Inflammation is implicated in the pathophysiology of CVD.45 In the process of atherosclerosis, proinflammatory factors such as TNF-α, IL-1, IL-6 and CRP induce endothelial dysfunction and promote the formation of lipid plaques.46 CRP, released from hepatocytes, reflects the acute phase response of inflammation.47 Hs-CRP, detected through an ultrasensitive technique, can reveal even lower levels of CRP. CRP has been associated with both CVD and major adverse cardiac events.48 Additionally, a higher level of IL-6 is associated with an increased risk of atherosclerotic CVD.49
Furthermore, inflammation has been established as a crucial factor linking CHD and depression.50 Proinflammatory cytokines interfere with the kynurenine pathway, leading to reduced serotonin synthesis. This reduction in 5-HT is closely linked to the pathophysiology of depression.51 Anti-inflammatory drugs such as cytokine inhibitors, non-steroidal anti-inflammatory drugs, polyunsaturated fatty acids and statins benefit both CHD and depression.

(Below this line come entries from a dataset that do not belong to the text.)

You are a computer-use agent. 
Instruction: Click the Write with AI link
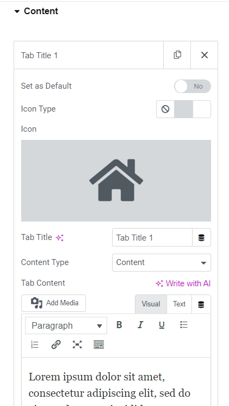[x=183, y=284]

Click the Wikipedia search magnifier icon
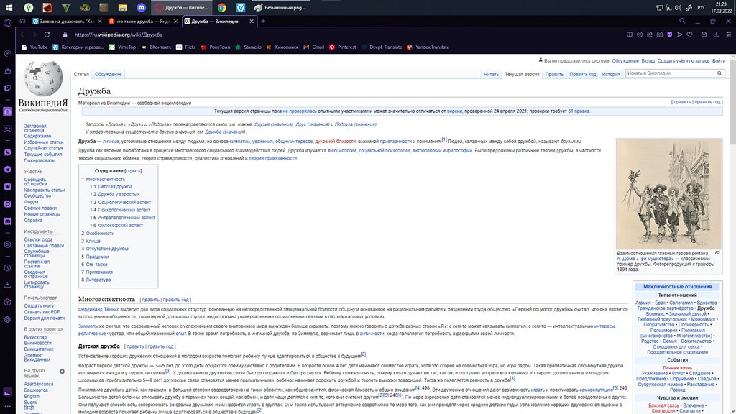[719, 73]
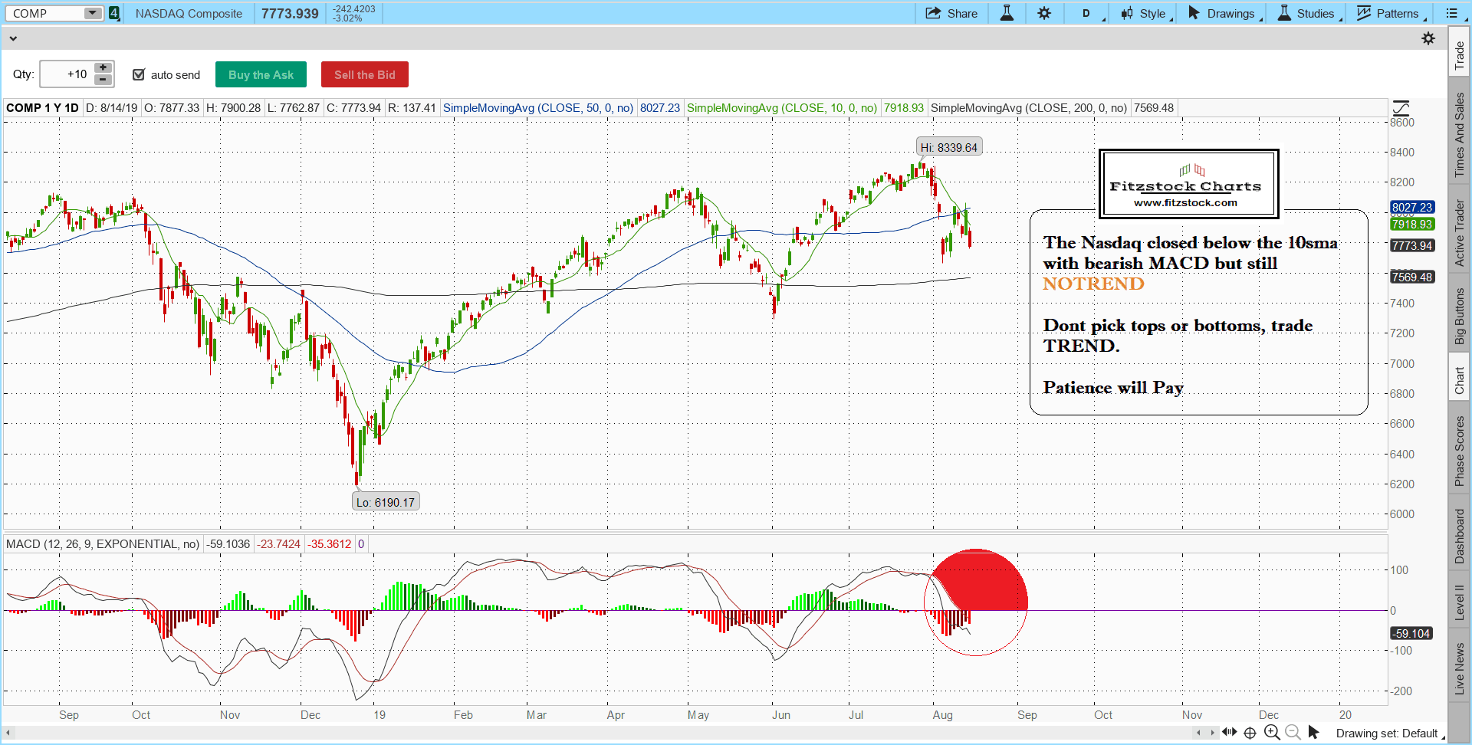Click the expand/collapse time axis icon

click(1229, 732)
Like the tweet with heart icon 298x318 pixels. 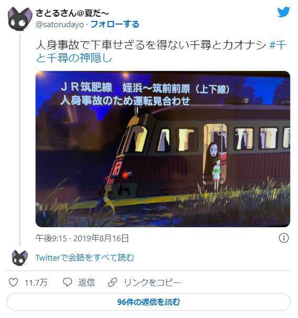click(x=14, y=282)
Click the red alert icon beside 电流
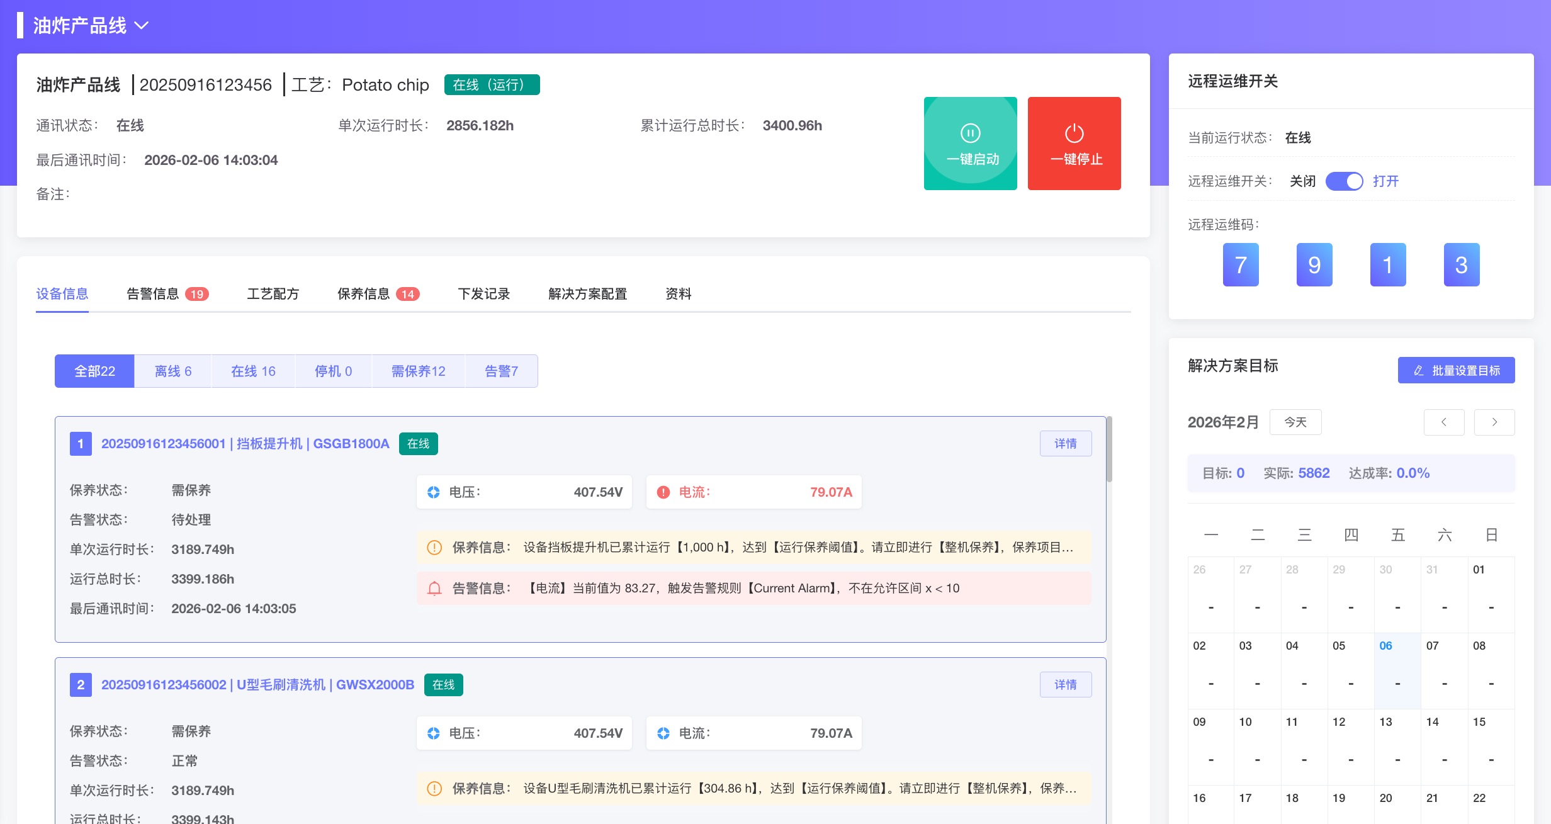 [x=663, y=492]
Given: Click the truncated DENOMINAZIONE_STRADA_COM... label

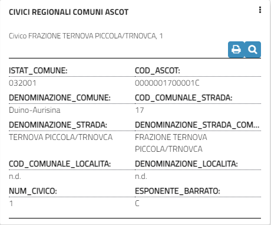Looking at the screenshot, I should pyautogui.click(x=197, y=125).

Moreover, antidepressant drugs can not only alleviate depressive symptoms in patients with CHD but also decrease the release of inflammatory factors.52
This meta-analysis reveals higher levels of CRP, hs-CRP and IL-6 in patients with CHD with depression. Supporting our findings, studies by Bankier et al,25 Ye et al,44 and Roohafza et al 36 demonstrated a link between elevated inflammatory factors (such as CRP and IL-6) and depression in patients with CHD. Bankier et al’s25 cross-sectional study of 72 patients with CHD showed significantly higher CRP levels in those with MDD. Notably, stepwise multiple regression analyses, excluding other demographic and medical variables, confirmed this association. Similarly, Ye et al’s study44 concluded that depression increased CRP and IL-6 concentrations in patients with CHD. Their measurements of lipid metabolism indexes and carotid artery intima–media thickness further reinforced the connection between inflammatory factors, lipid levels and arteriosclerosis. Consequently, they concluded that depression can trigger aggressive inflammation and elevate arteriosclerosis risk. Finally, Roohafza et al’s36 repeated-measure cross-sectional study of 162 acute myocardial infarction (AMI) patients also linked depression to higher CRP and IL-6 values. This suggests that treating depression could improve the prognosis of AMI patients, with anti-inflammatory therapy holding promise for alleviating depression in this population.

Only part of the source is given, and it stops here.